▶
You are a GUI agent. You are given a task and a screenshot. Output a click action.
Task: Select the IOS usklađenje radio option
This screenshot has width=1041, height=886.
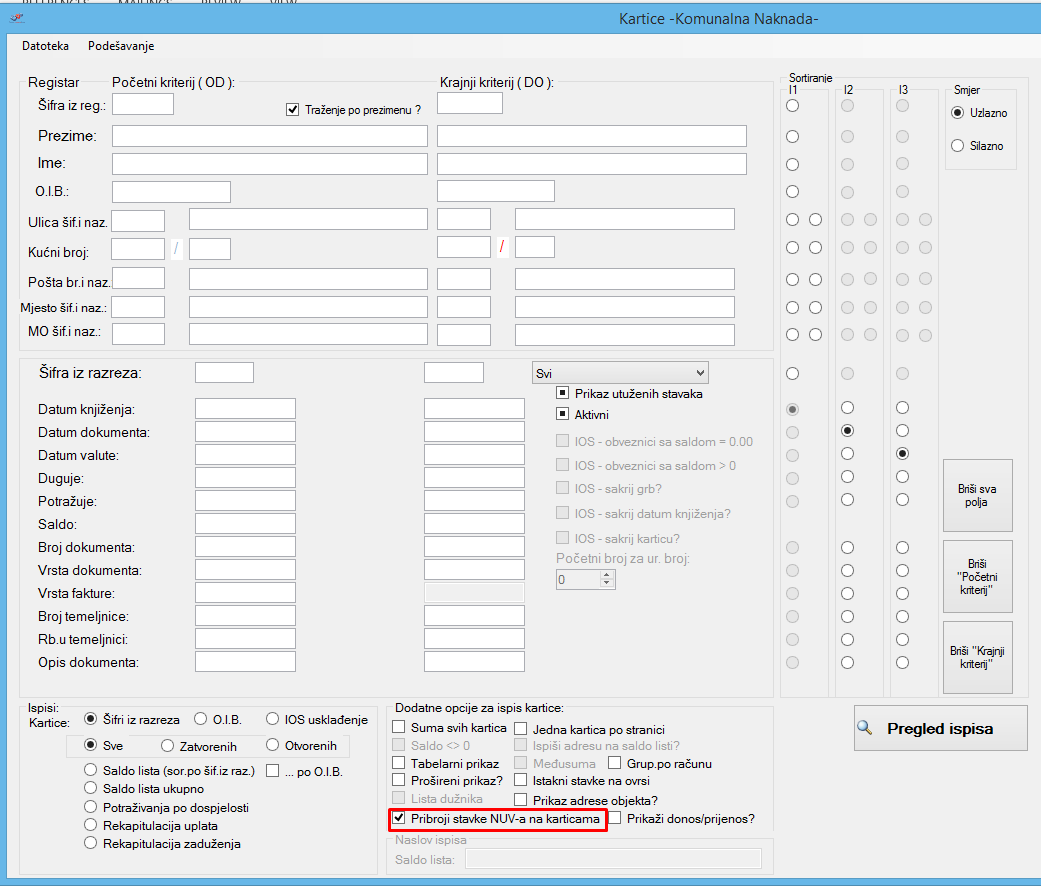[273, 719]

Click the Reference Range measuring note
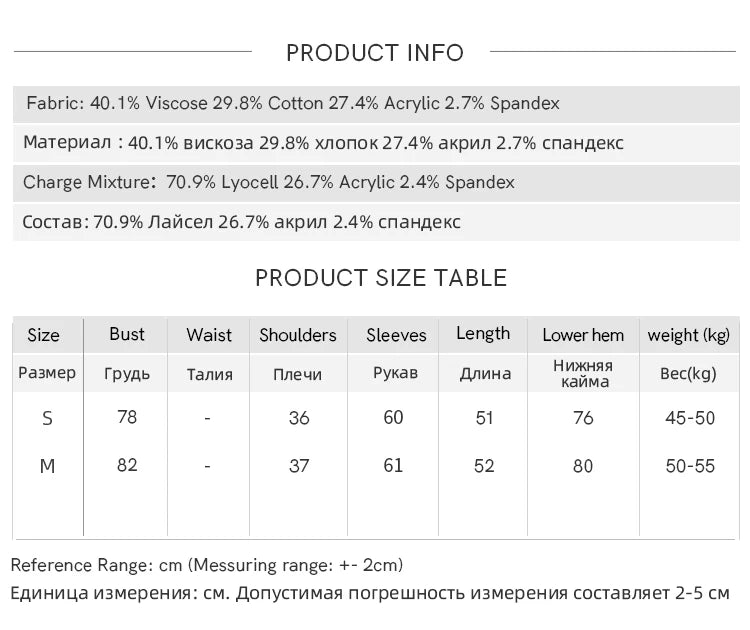click(207, 565)
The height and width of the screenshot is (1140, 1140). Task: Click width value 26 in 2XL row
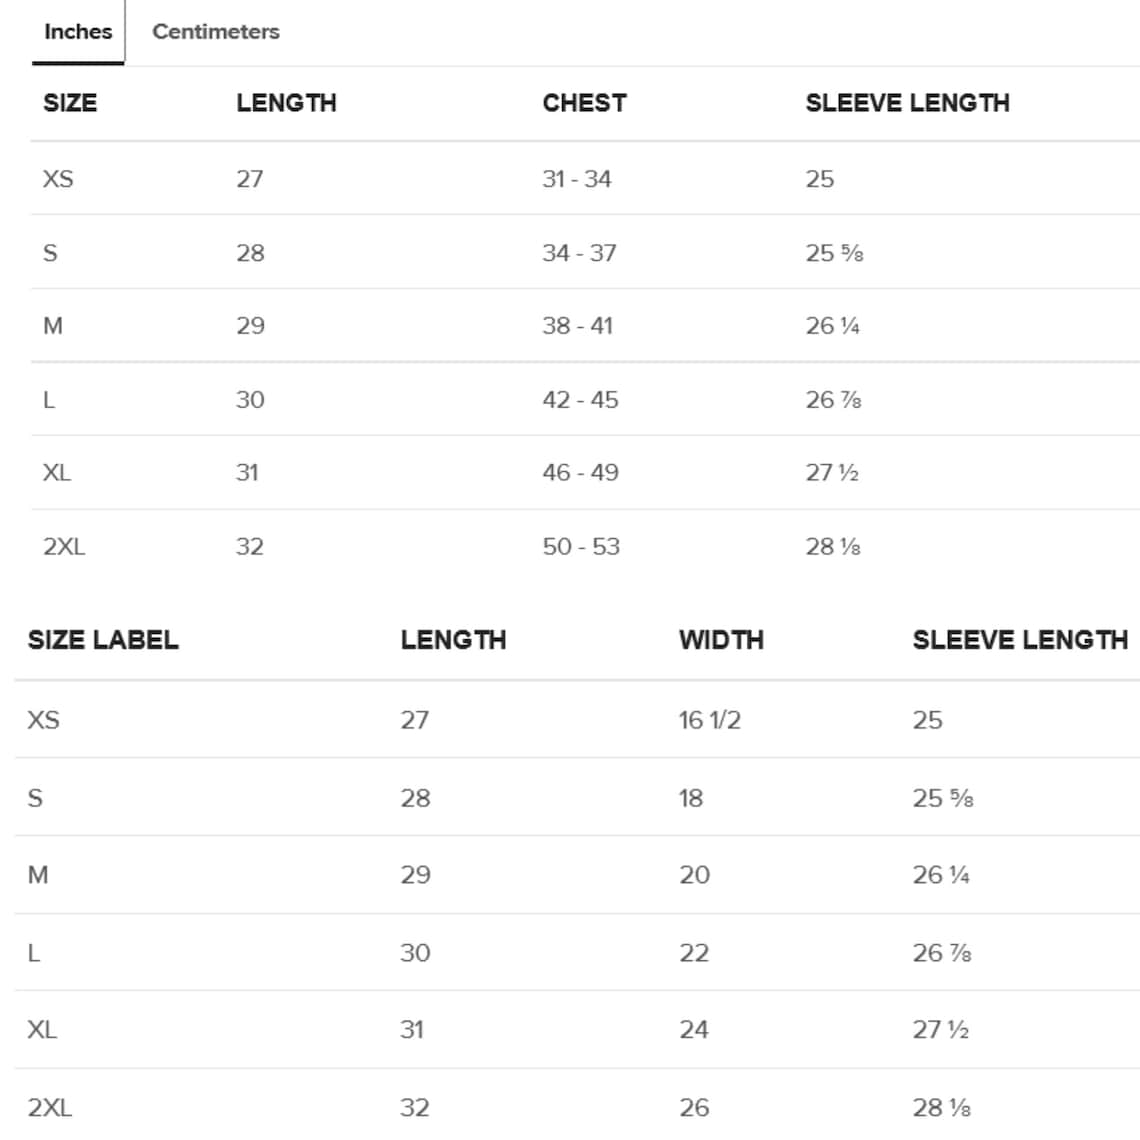[x=694, y=1108]
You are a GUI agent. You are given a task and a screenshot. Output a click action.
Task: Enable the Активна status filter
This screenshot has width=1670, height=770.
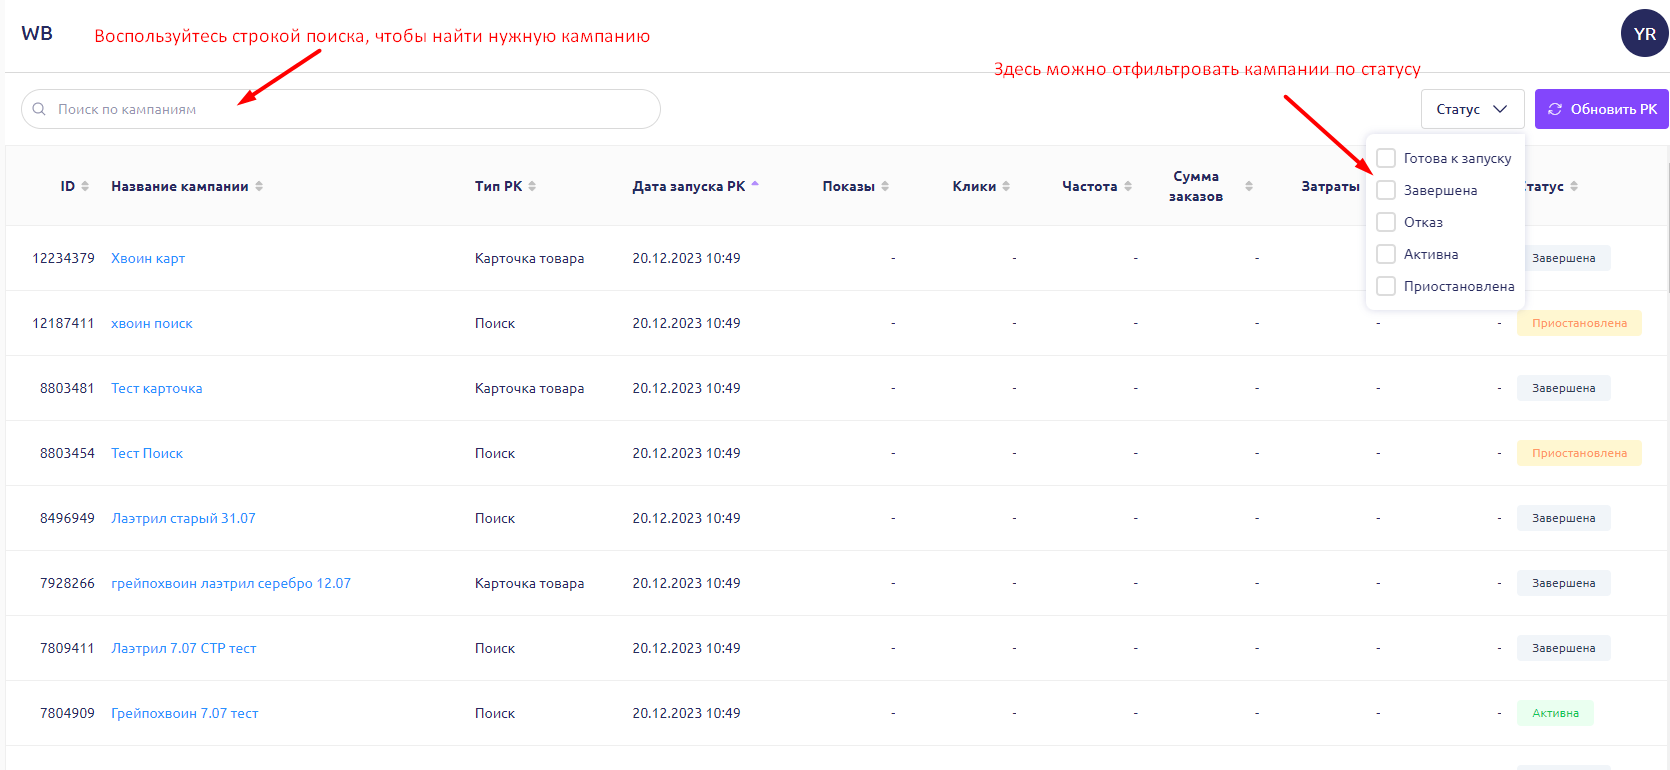[1386, 254]
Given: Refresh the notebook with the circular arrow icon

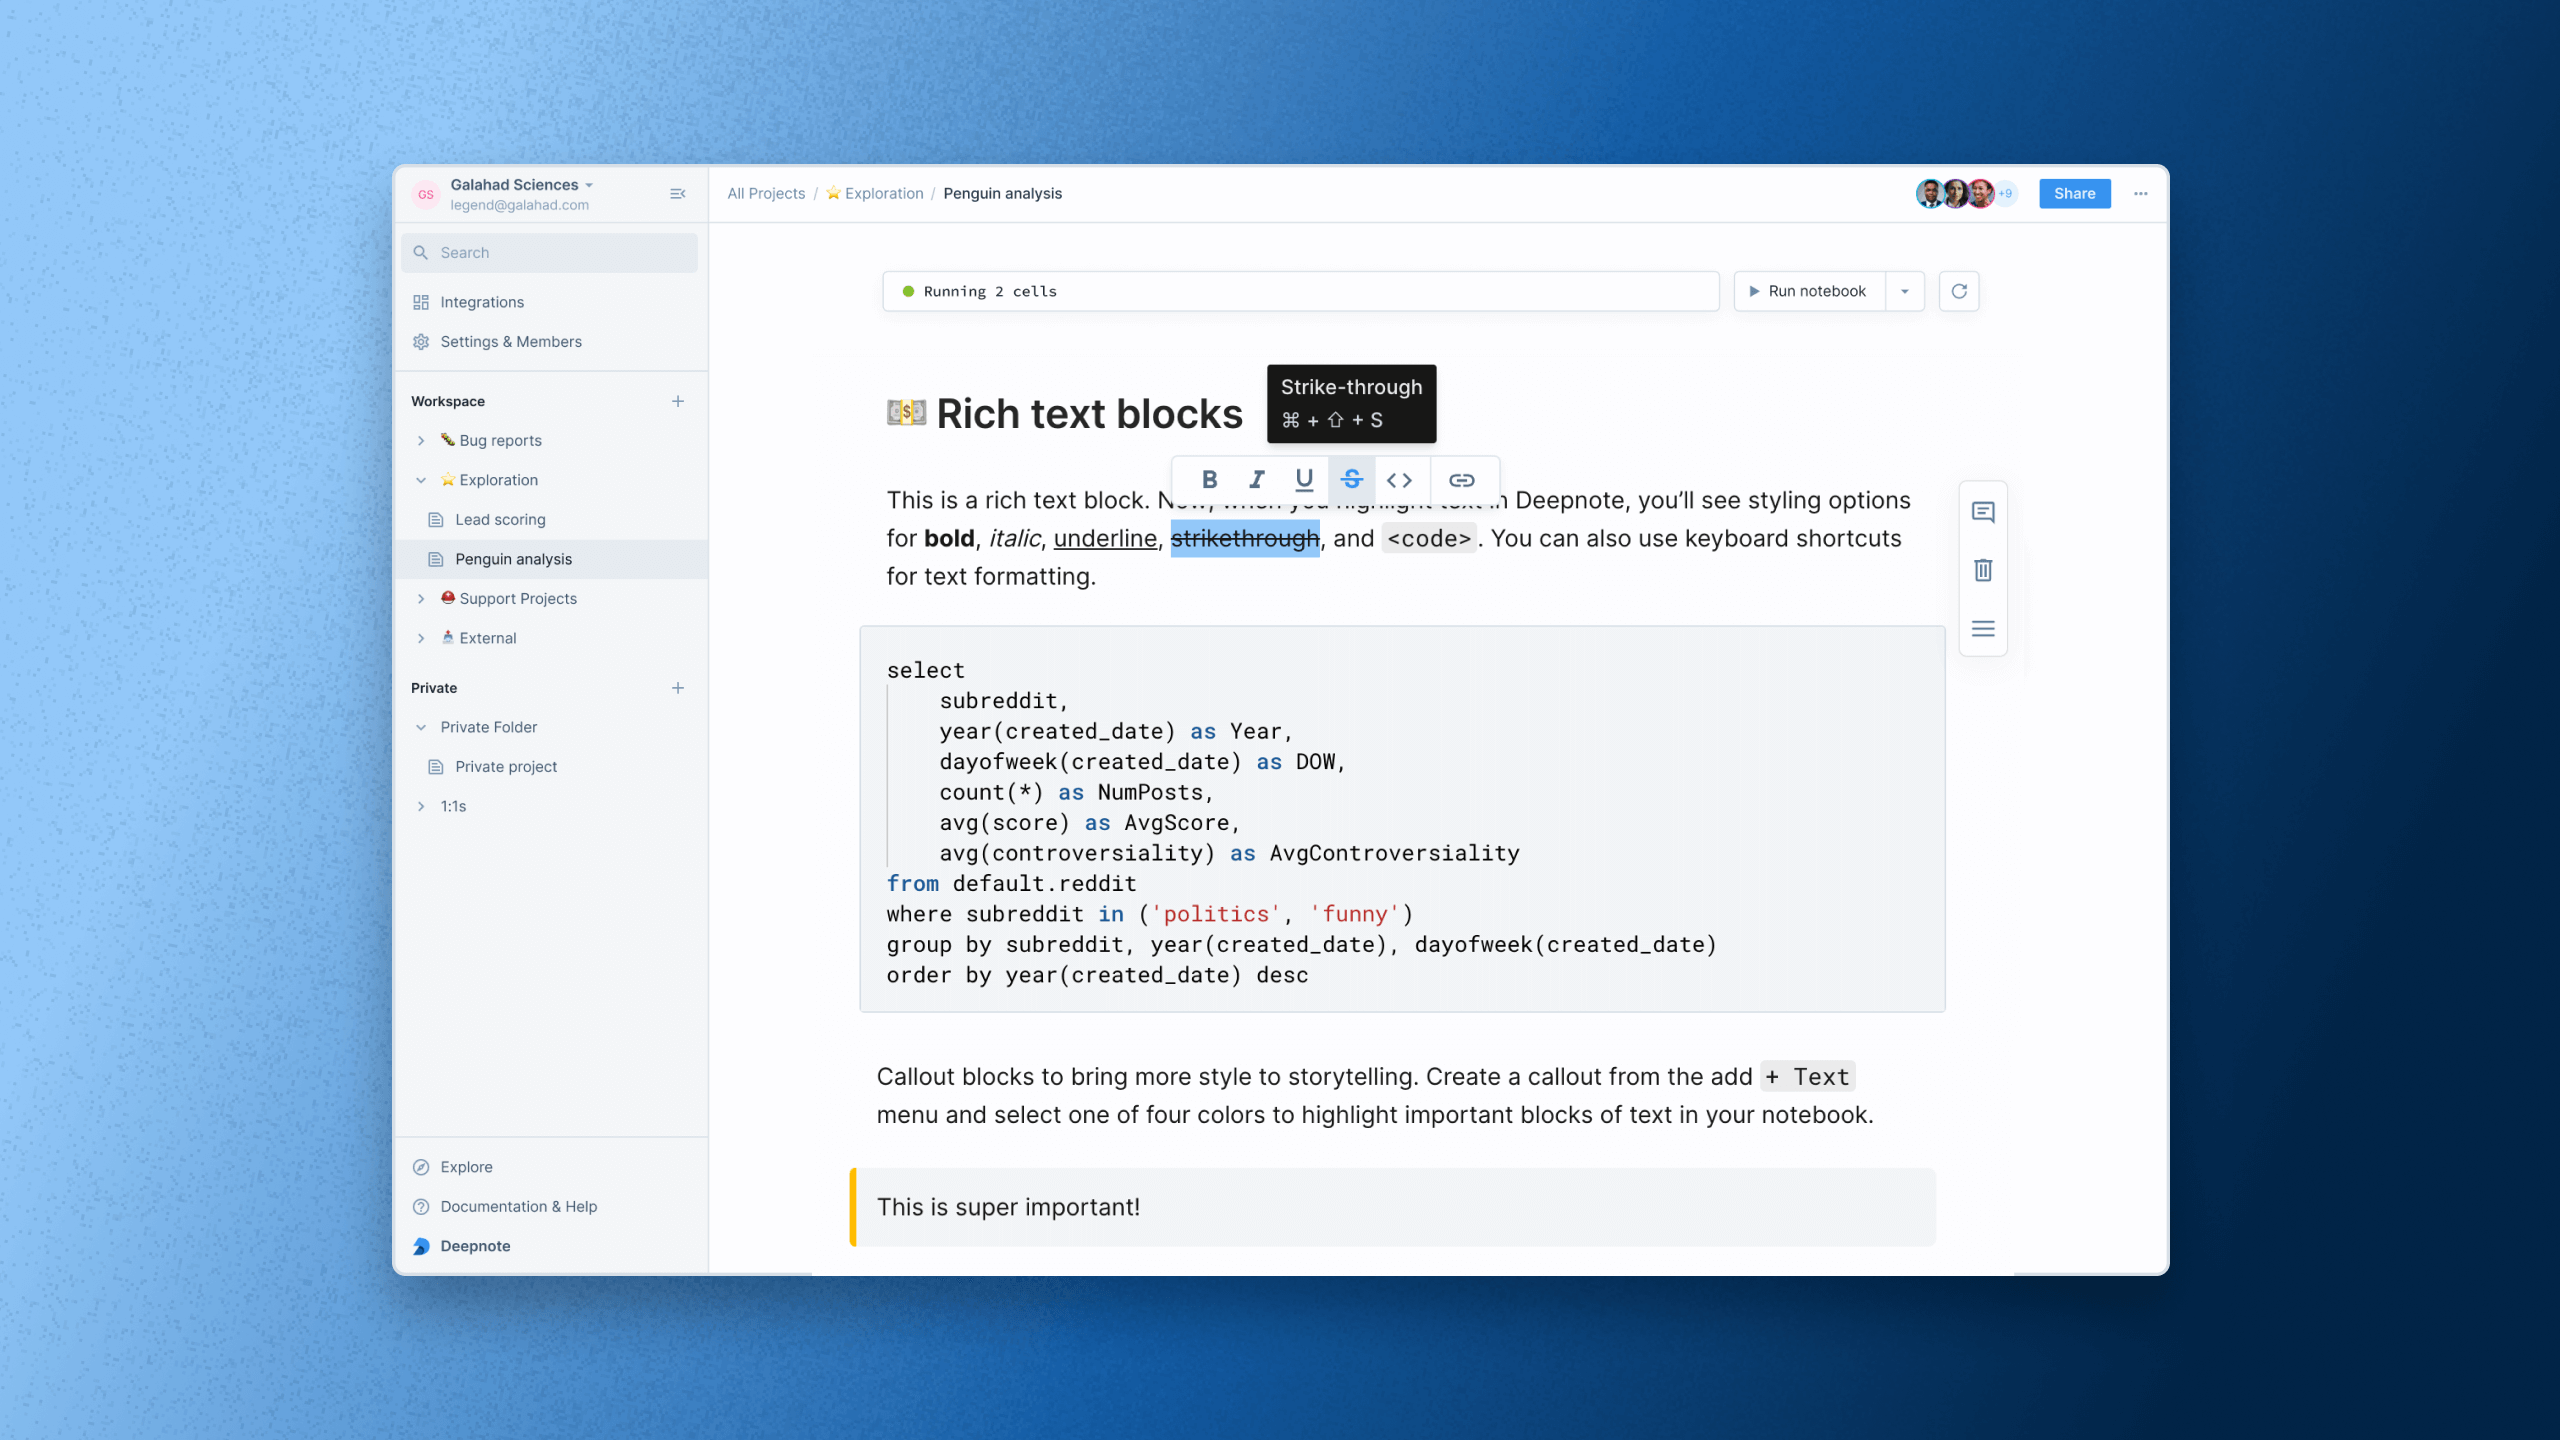Looking at the screenshot, I should coord(1959,291).
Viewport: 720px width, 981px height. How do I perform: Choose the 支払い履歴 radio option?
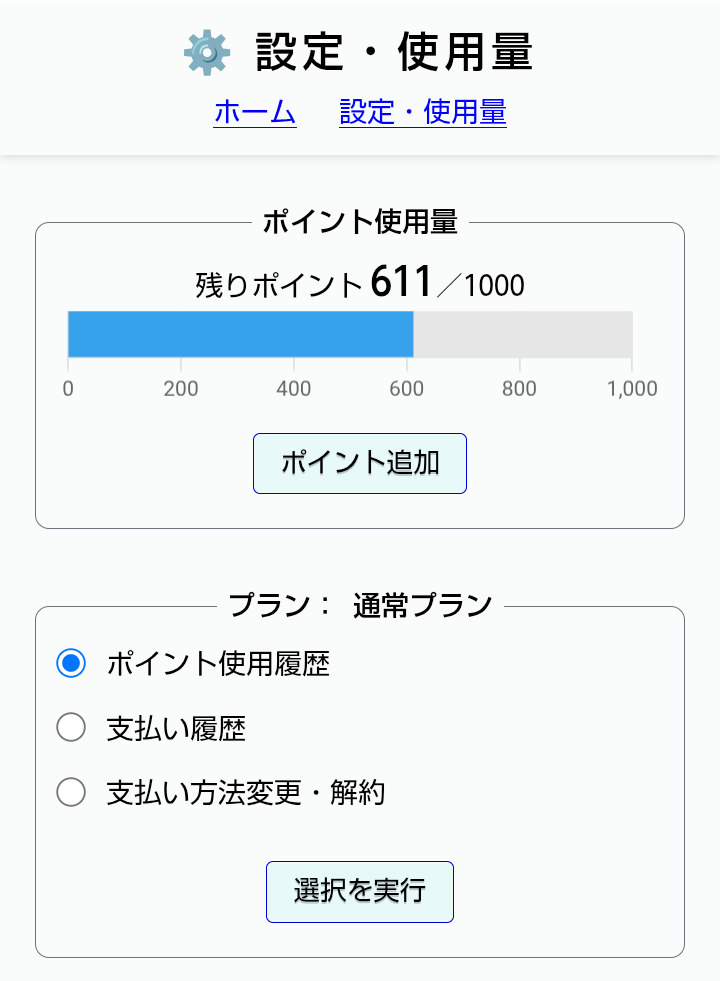coord(71,728)
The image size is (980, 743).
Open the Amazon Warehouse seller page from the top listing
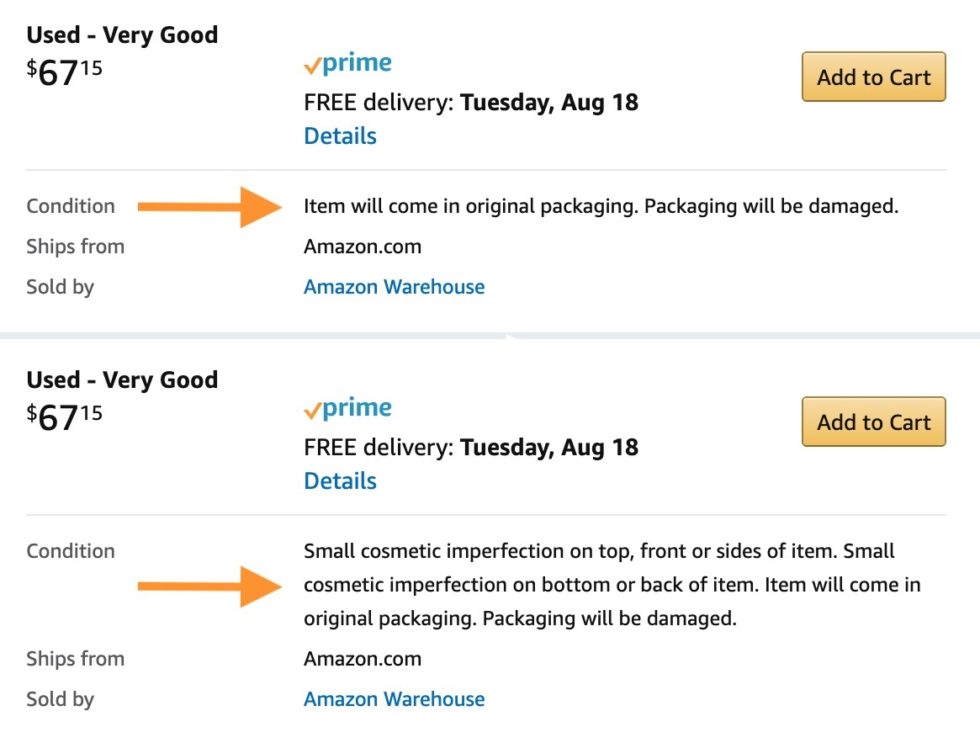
◀
Extract every line of the items exactly as they appear, from the line containing "The height and" down to the end of the items, both ends included. Leave the pictures out of your answer.

TASK ANSWER ->
The height and width of the screenshot is (1140, 1140). Task: Click width value 26 in 2XL row
[x=694, y=1108]
You are a GUI agent. You are given a task and a screenshot. Output a click action.
Task: Enable the Активна status filter
This screenshot has width=1670, height=770.
[1386, 254]
Given: Refresh the notebook with the circular arrow icon

Looking at the screenshot, I should coord(1959,291).
Viewport: 720px width, 981px height. How do I perform: Choose the 支払い履歴 radio option?
coord(71,728)
The image size is (980, 743).
Open the Amazon Warehouse seller page from the top listing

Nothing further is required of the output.